» WHAT THE TASK REQUIRES:
Swap "rotate counter-clockwise" for "rotate clockwise" in the stretch from the start of the rows through the line containing "Looking at the screenshot, I should (111, 41).", and give those lines again with nothing else changed. Leave the pictures out of your answer.

### DATA SUPPLIED

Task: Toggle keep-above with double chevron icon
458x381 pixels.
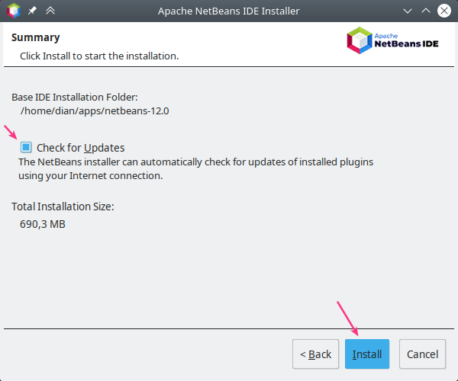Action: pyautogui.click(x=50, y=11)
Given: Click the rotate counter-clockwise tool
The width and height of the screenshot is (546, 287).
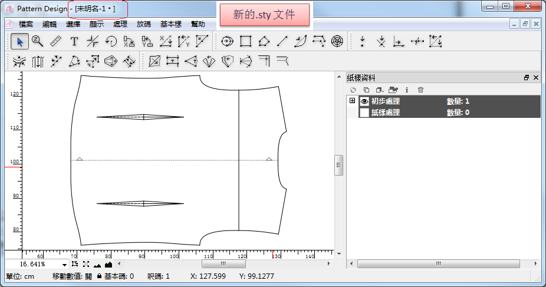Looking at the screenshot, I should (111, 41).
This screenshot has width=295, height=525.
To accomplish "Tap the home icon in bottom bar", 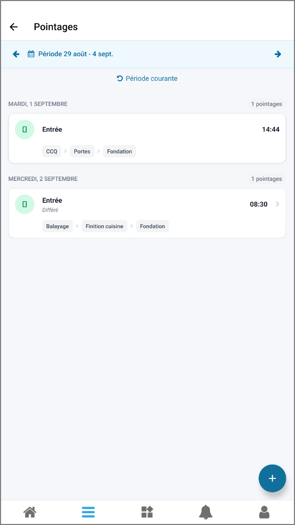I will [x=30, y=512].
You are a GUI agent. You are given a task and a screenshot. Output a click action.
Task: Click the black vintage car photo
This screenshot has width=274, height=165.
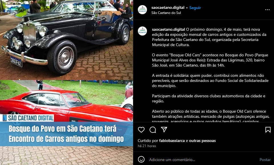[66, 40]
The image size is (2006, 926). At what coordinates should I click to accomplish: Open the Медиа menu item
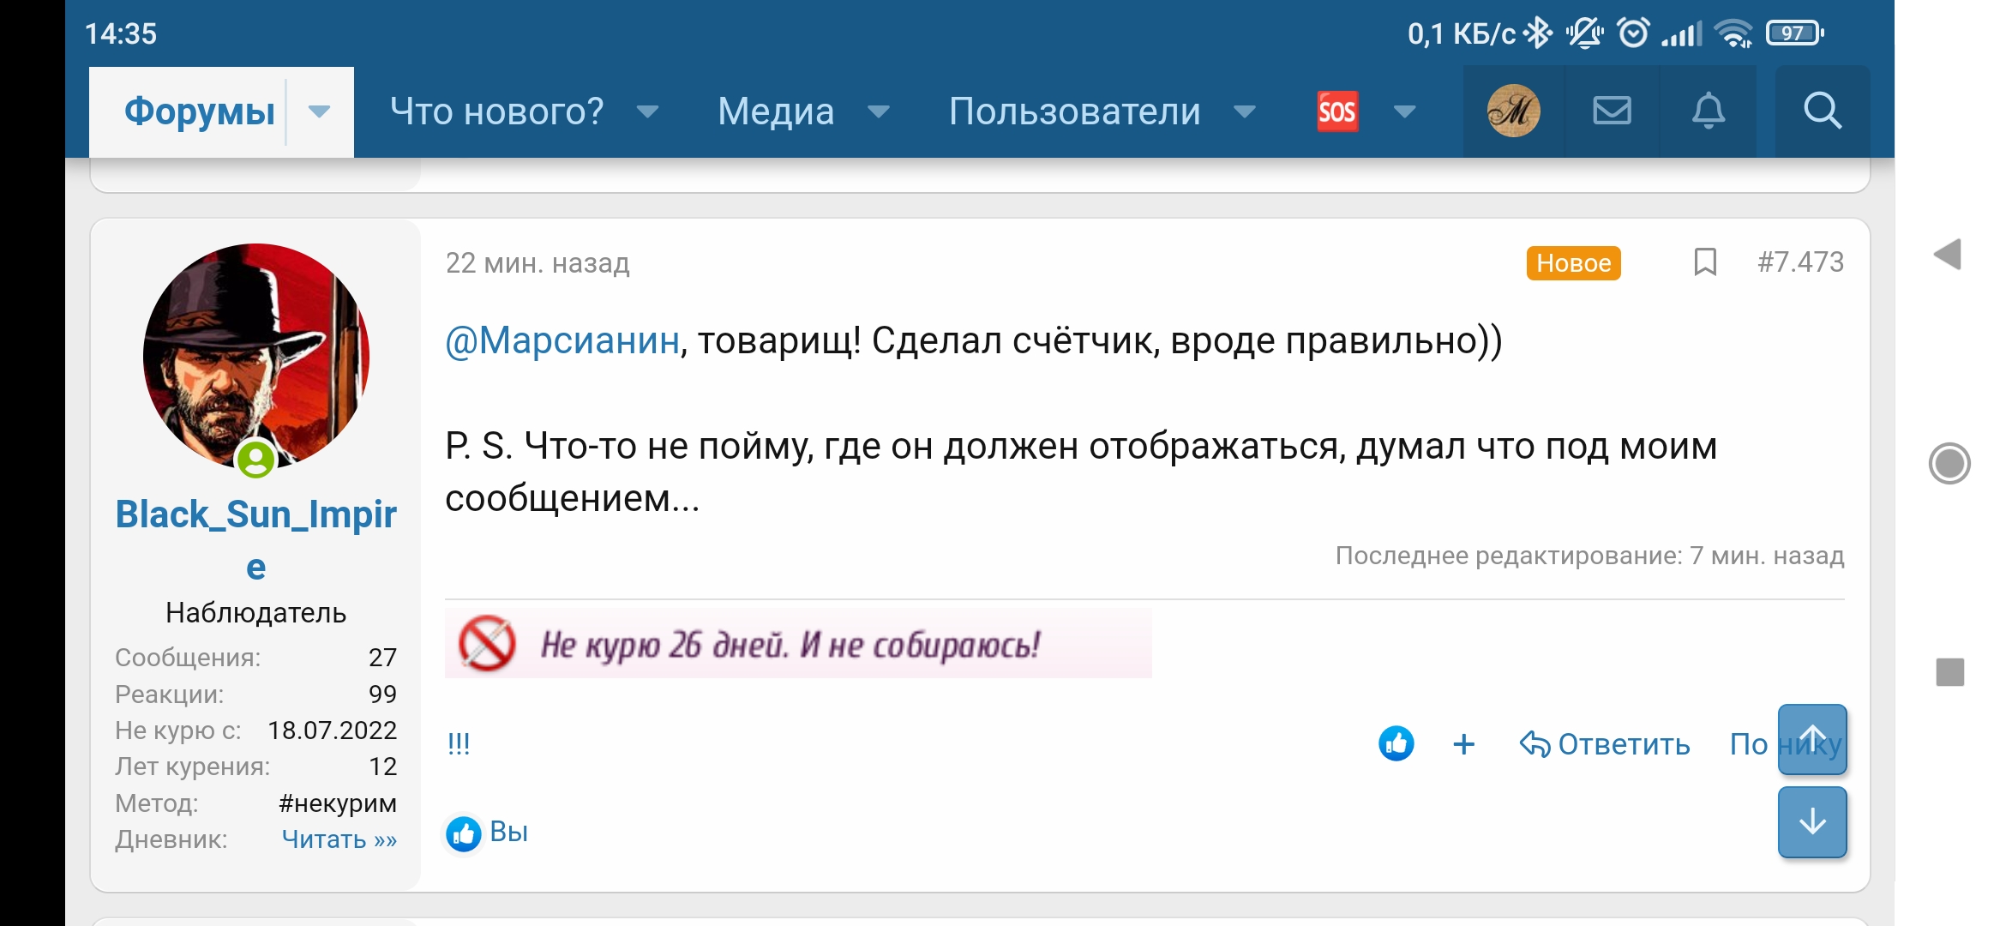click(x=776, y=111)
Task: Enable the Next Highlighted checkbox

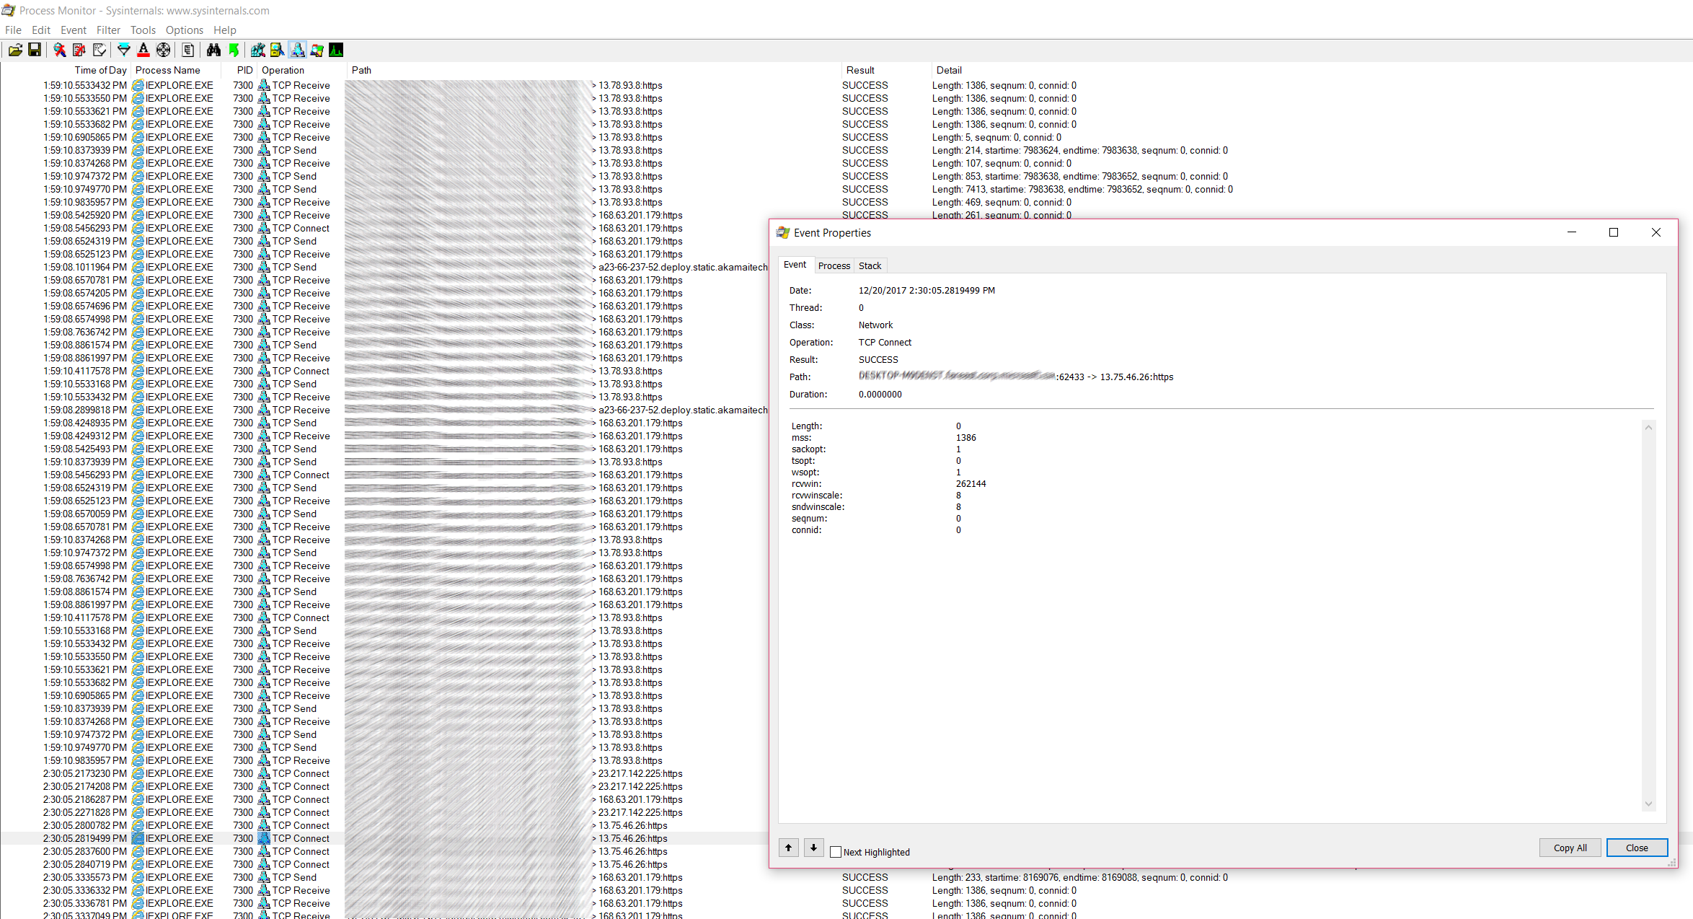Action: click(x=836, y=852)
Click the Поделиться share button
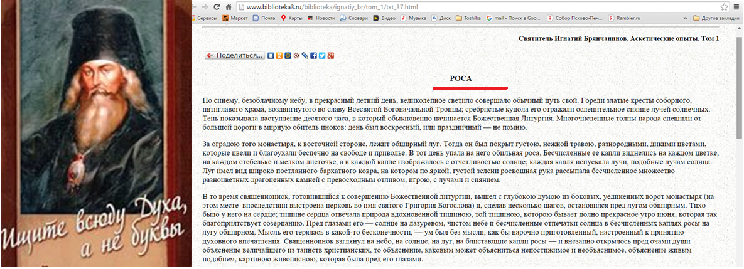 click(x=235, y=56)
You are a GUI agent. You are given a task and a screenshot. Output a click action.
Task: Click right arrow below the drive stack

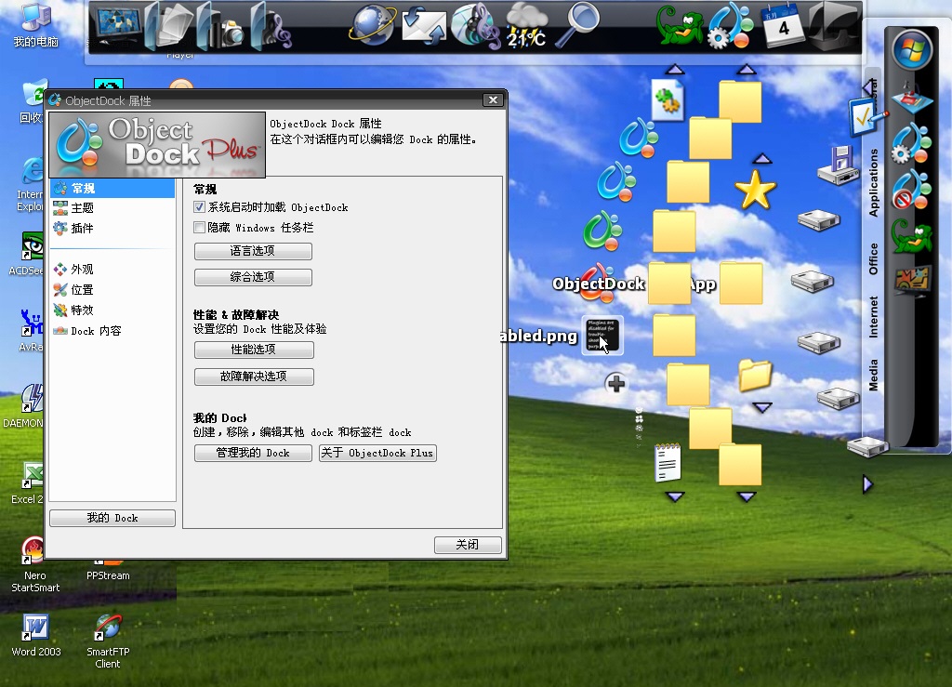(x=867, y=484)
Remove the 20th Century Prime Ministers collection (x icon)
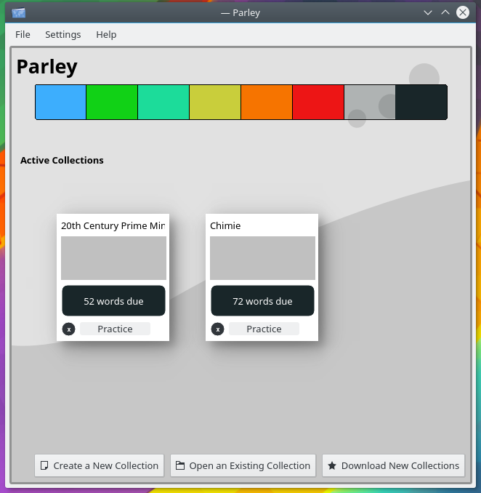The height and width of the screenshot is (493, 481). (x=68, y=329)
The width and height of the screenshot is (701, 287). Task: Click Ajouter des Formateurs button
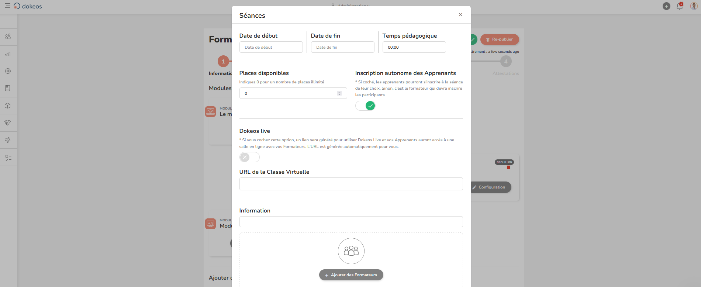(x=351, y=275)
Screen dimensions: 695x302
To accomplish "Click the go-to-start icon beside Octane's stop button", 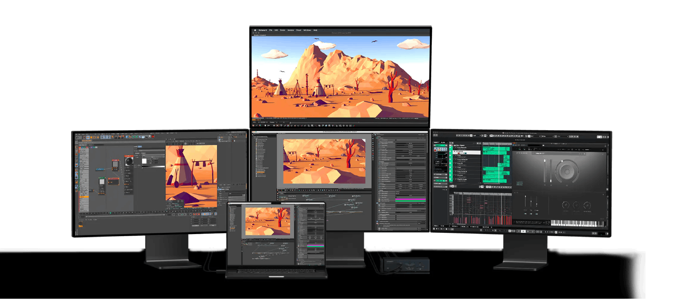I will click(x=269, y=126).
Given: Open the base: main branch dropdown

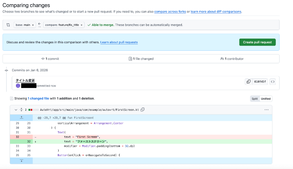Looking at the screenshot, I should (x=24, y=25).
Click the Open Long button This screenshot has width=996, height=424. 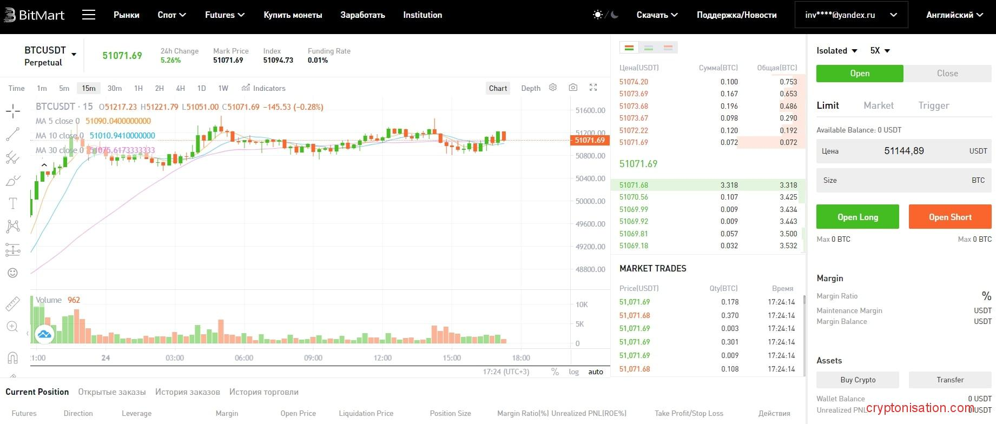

######

» EXPECTED ANSWER:
Task: Toggle keep-above with double chevron icon
458x381 pixels.
Action: pyautogui.click(x=50, y=11)
Given: Click the rotate clockwise tool
The width and height of the screenshot is (546, 287).
Looking at the screenshot, I should (111, 41).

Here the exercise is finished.